Alexander,
I'd have to agree that the only really reliable fax solution is to plug
a machine into an actual analog line. I suppose if there had been the
demand someone would have made widely available a traditional fax
machine type of device that actually talked SIP (or what have you)
directly, or communicated with a service via the Internet that would
then deliver the pages as faxes.
Your comments about getting customers away from using faxes seems all
too familiar to me - same arguments, same pushback.
Fax-to-email seems to be the most cost effective solution - and it is
what I use for my business. For me the service is much less expensive
than the cost of a phone line.
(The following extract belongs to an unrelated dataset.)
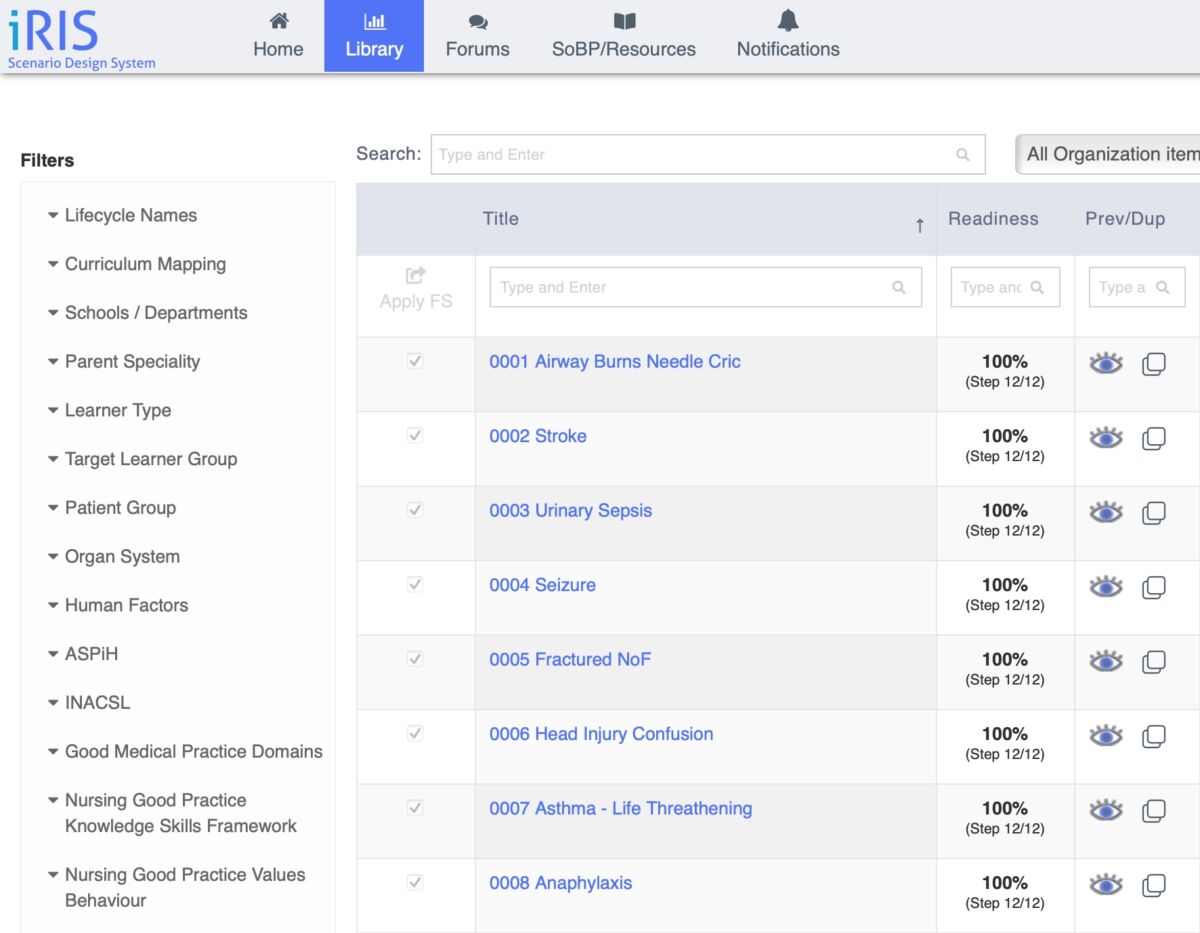Click the magnifier icon in main Search box
Image resolution: width=1200 pixels, height=933 pixels.
962,155

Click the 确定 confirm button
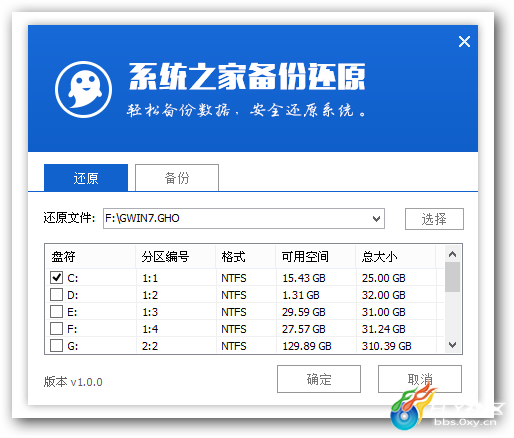(x=319, y=379)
Really handy for incoming, and for small
volume outgoing using the web interface is OK.
I think fax technology is almost at the point I remember in 1988-ish
where the company I was working for moved to a new office, and the move
included moving the Telex machine. The office move also marked getting
a fax machine for the company. Within weeks the Telex machine was
gathering dust, having been supplanted by the fax machine.
I suppose the only argument for a fax is that (as I understand it) a
faxed document is considered a legal copy of the original, although a
scanned and emailed copy isn't. The line here becomes very blurry when
you scan a document, upload it to your fax service, then it is faxed,
and possibly then it is converted to an attachment to an email when it
is delivered.
Regards,
Doug.
On 04/11/2014 6:01 PM, Alex Robar wrote:
Doug,
We spent a long time trying to find an ATA that worked reliably for
outbound faxing, but the reality is that it's just too flakey. It doesn't
work in the moment that customers need it, and they get ticked off.
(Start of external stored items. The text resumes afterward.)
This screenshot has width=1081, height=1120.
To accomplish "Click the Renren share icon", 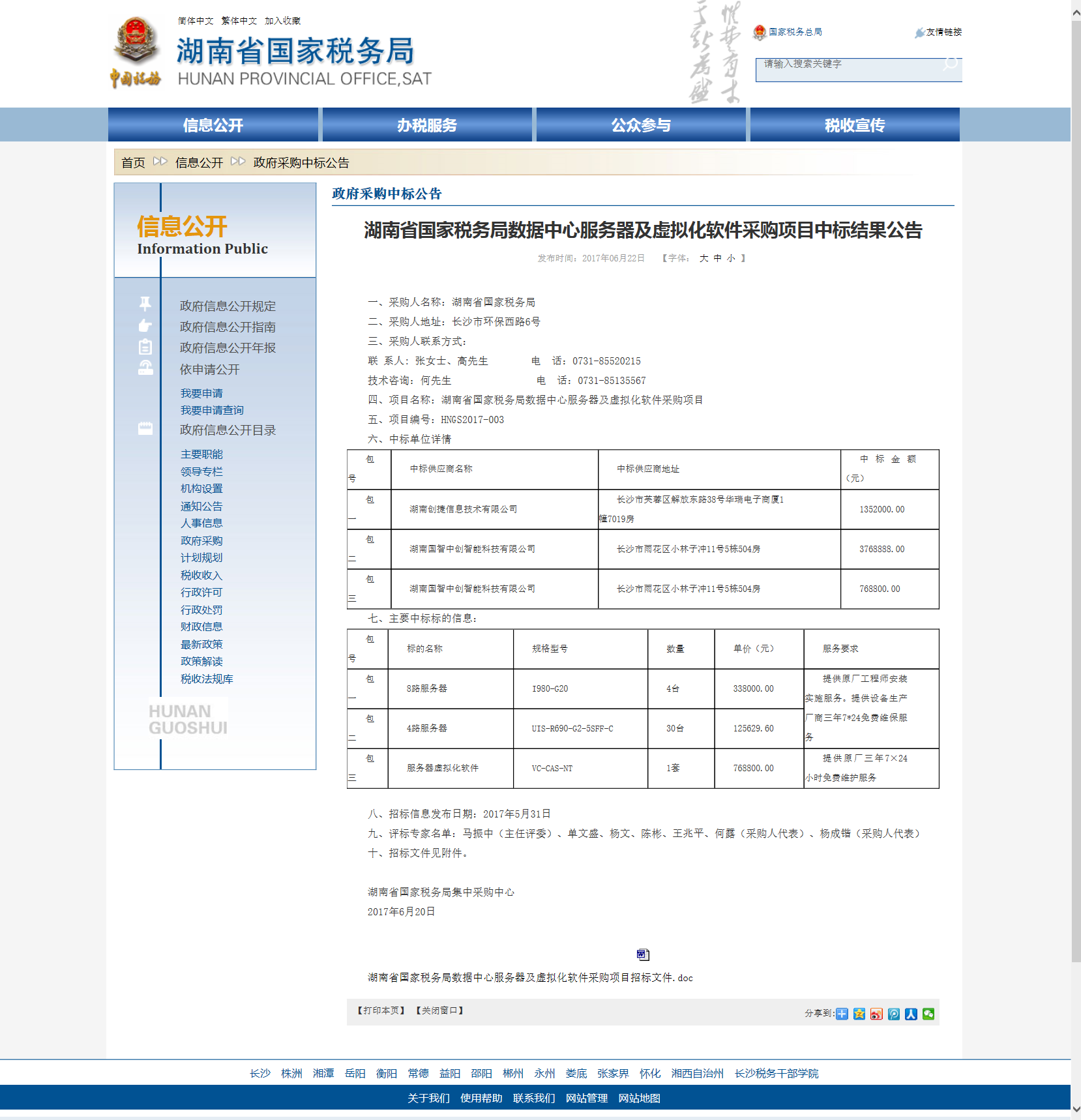I will (911, 1014).
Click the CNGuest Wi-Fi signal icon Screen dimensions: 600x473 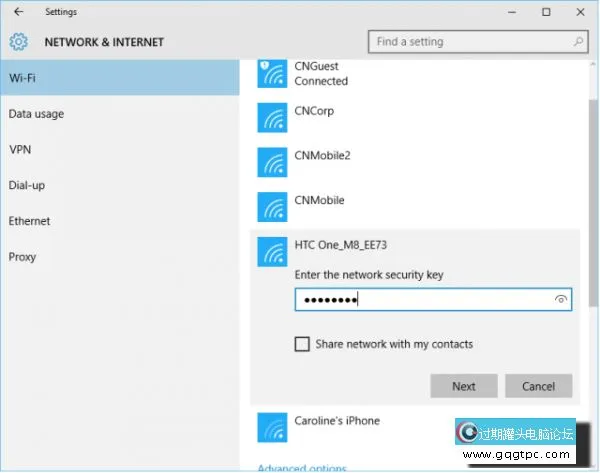[271, 74]
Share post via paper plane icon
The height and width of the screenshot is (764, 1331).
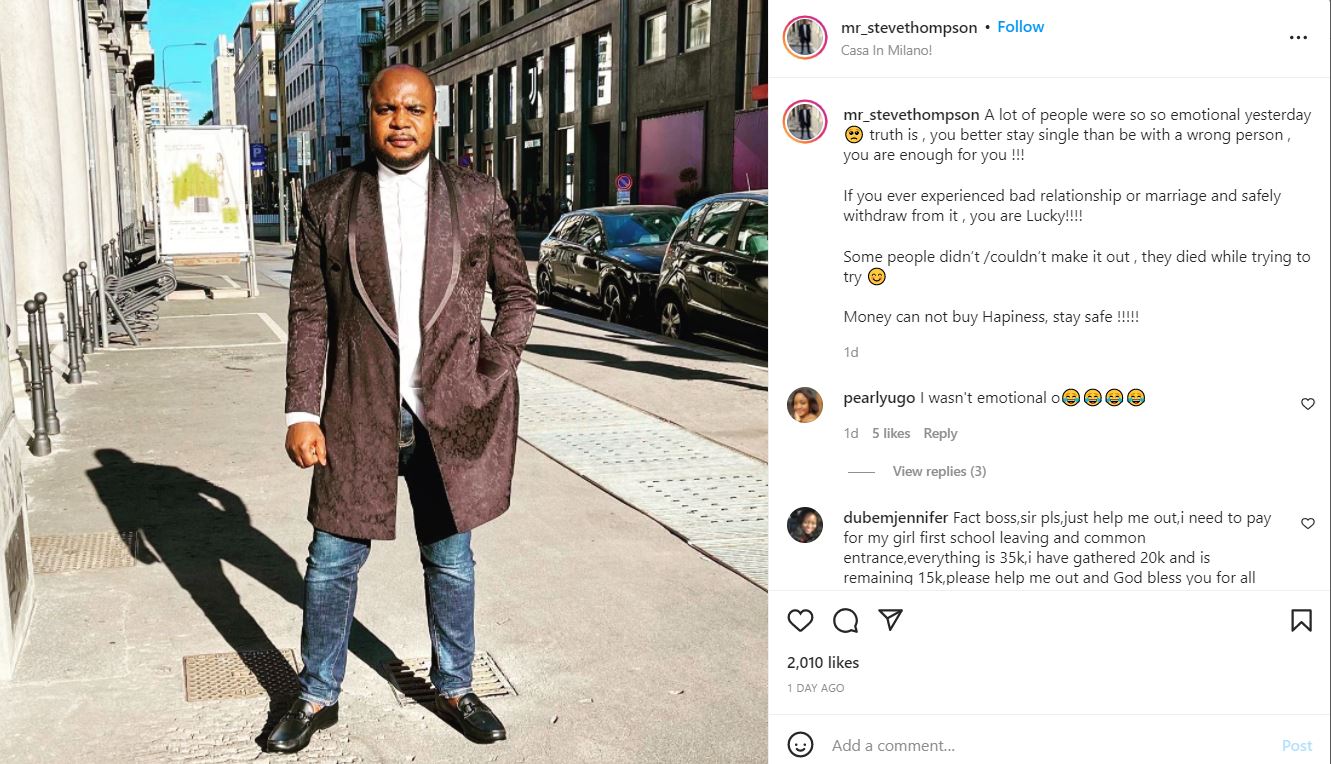(891, 620)
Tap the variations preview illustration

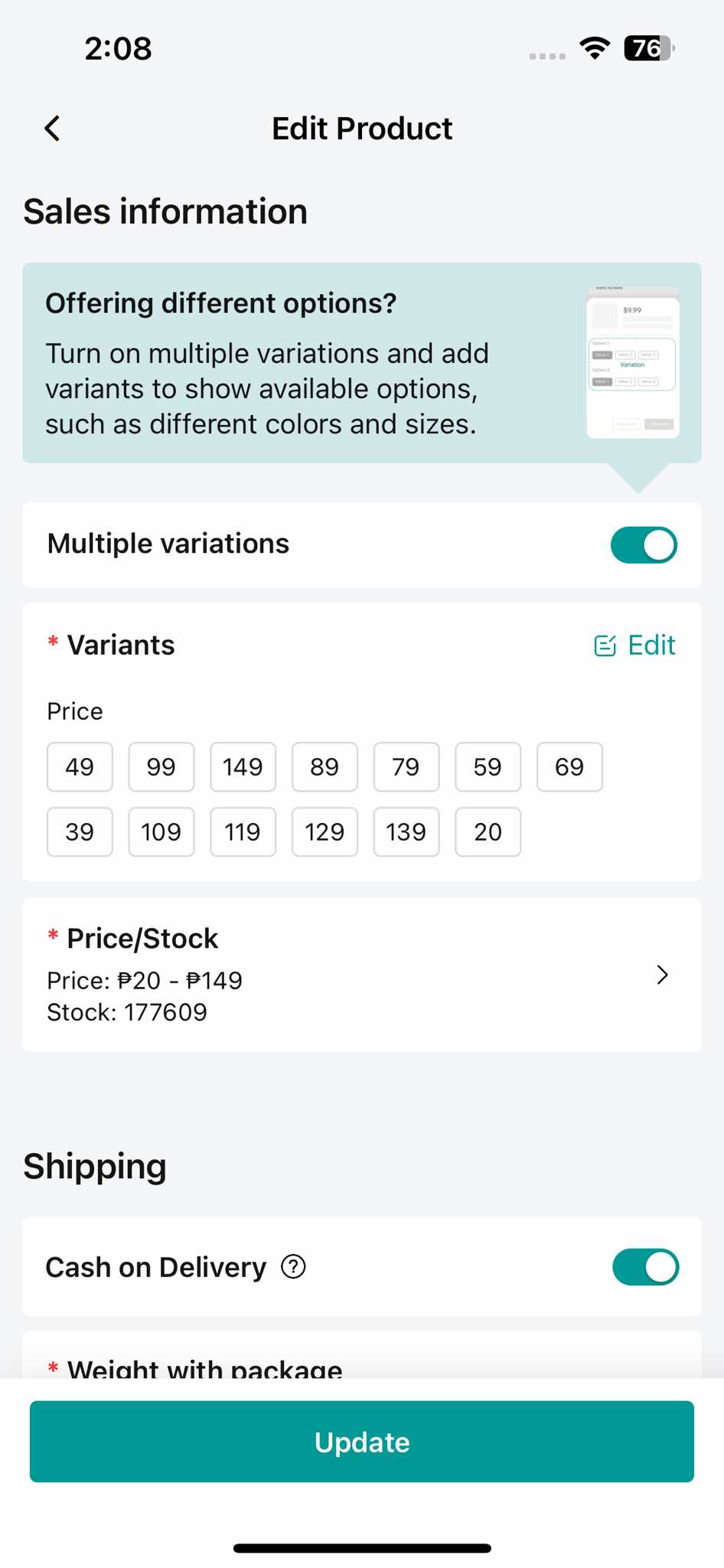click(632, 363)
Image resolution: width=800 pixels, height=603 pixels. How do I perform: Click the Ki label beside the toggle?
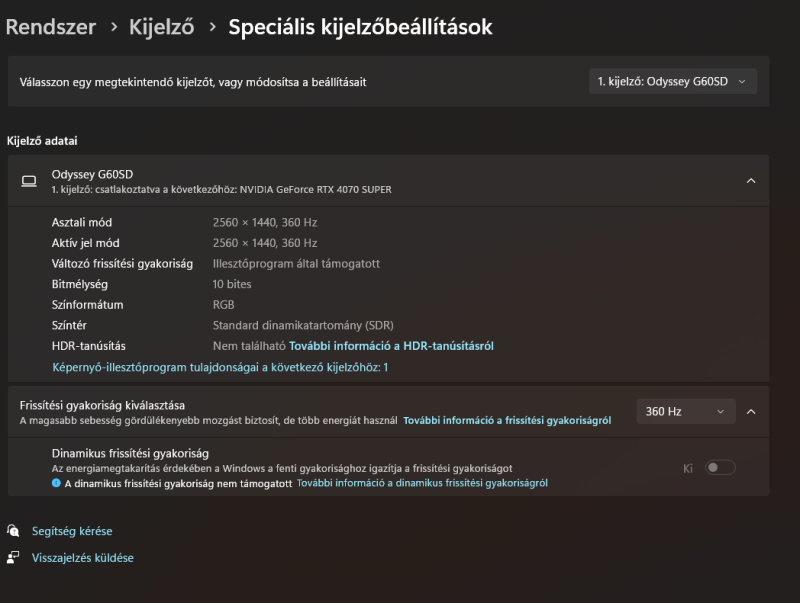pyautogui.click(x=688, y=468)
So we started telling customers they can spend $60+/month on an analog line
from Bell, or they can change their process and spend $10/month on a
fax-by-email service. Initially we got a lot of pushback - customers feel
it's crazy to pay that much per month just to send 10 pages. So we told
them to go talk to their vendors who require communication by fax.
At the beginning of the conversation, customers tell us that vendors
require faxing, and there's no other option. After speaking with their
vendors, most customers are finding that they can actually email the
vendors, or submit data through online forms. The customers simply hadn't
asked the vendors about how they could contact them in so long that they
just assumed fax was the only real option.
Today we had a customer who did this, and found only one vendor out of ten
that required faxing. They shopped around, found a competitor who didn't
need faxing, and told the original vendor they needed to accept forms via
email, or they were losing business. Suprise... An hour later the vendor
had a way for my customer to email the vendor everything they needed.
Fax is a dying technology, but it's been very hard to get rid of. The past
few months have started to seem like the tide is finally turning. At this
point we are always encouraging customers to reach out to any vendor who
requires faxing and ask for alternative communication methods. The results
have been excellent.
Cheers,
Alexander
On Tue Nov 04 2014 at 5:45:30 PM Douglas Pickett <[email protected]>
wrote:
I'd be especially interested in the consensus on how best to deal with
fax machines in a SIP environment today.
Once upon a time I'd have leaned towards keeping the fax systems on
analog lines all for themselves (maybe also using them as the backup
lines). Or else use a fax-to-email for the incoming. Outgoing was
always a question mark - how to do the hardcopy original outbound in a
way that is as low fuss as a physical fax machine.
Regards,
Doug.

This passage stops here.